PROVIDED DATA Block Start
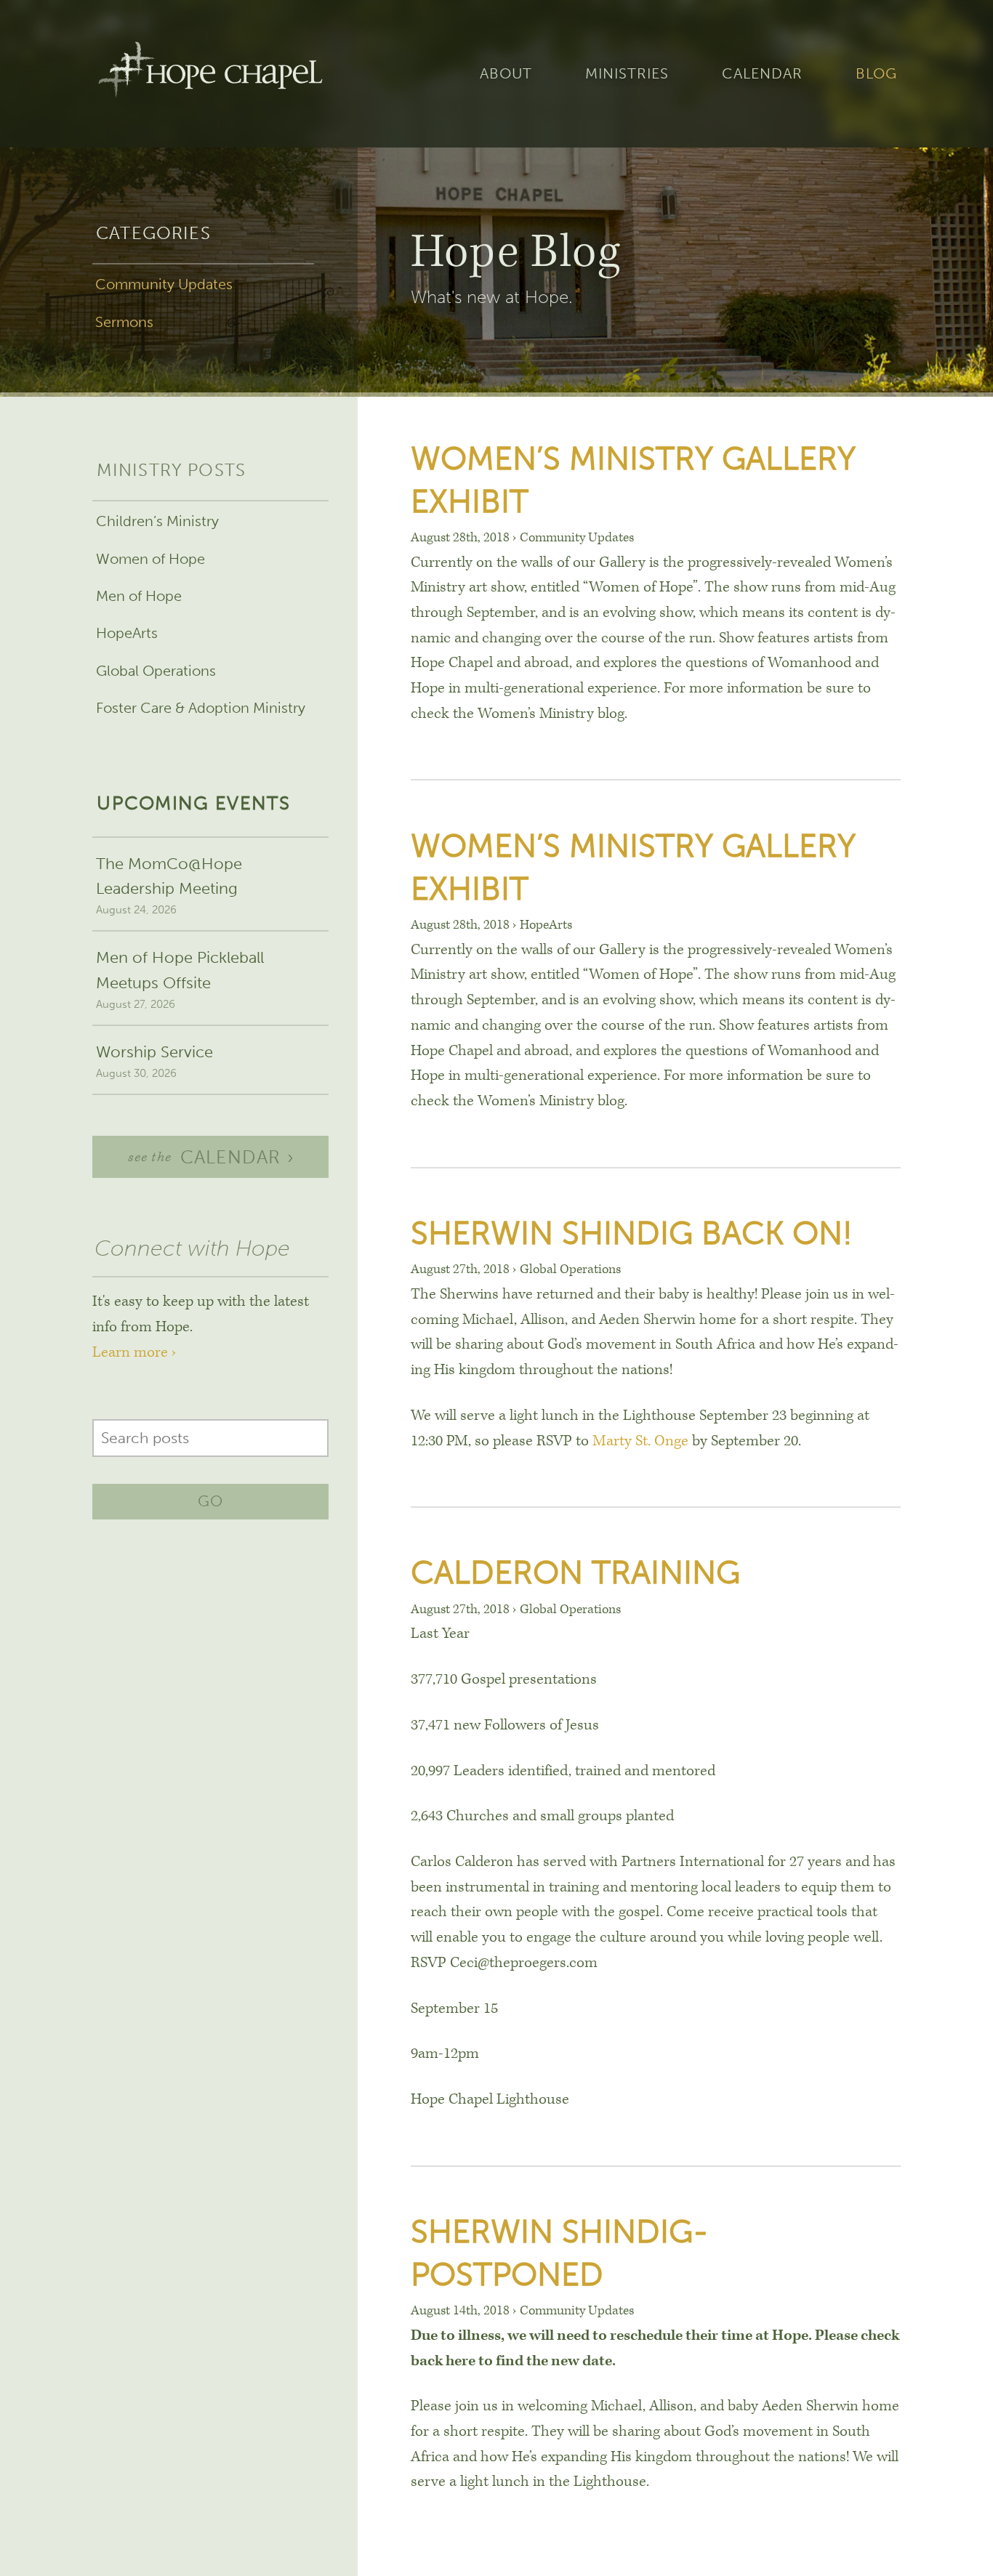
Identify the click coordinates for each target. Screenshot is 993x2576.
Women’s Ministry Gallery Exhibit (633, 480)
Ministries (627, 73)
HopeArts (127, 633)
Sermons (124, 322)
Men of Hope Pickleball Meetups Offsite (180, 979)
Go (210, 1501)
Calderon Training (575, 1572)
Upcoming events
PROVIDED DATA Block End
• WHAT IS EXPECTED:
From the line holding "Men of Hope" to the last line of the records, quote each line exactly and add nothing.

• OUTPUT BELOW:
Men of Hope Pickleball Meetups Offsite (180, 979)
Go (210, 1501)
Calderon Training (575, 1572)
Upcoming events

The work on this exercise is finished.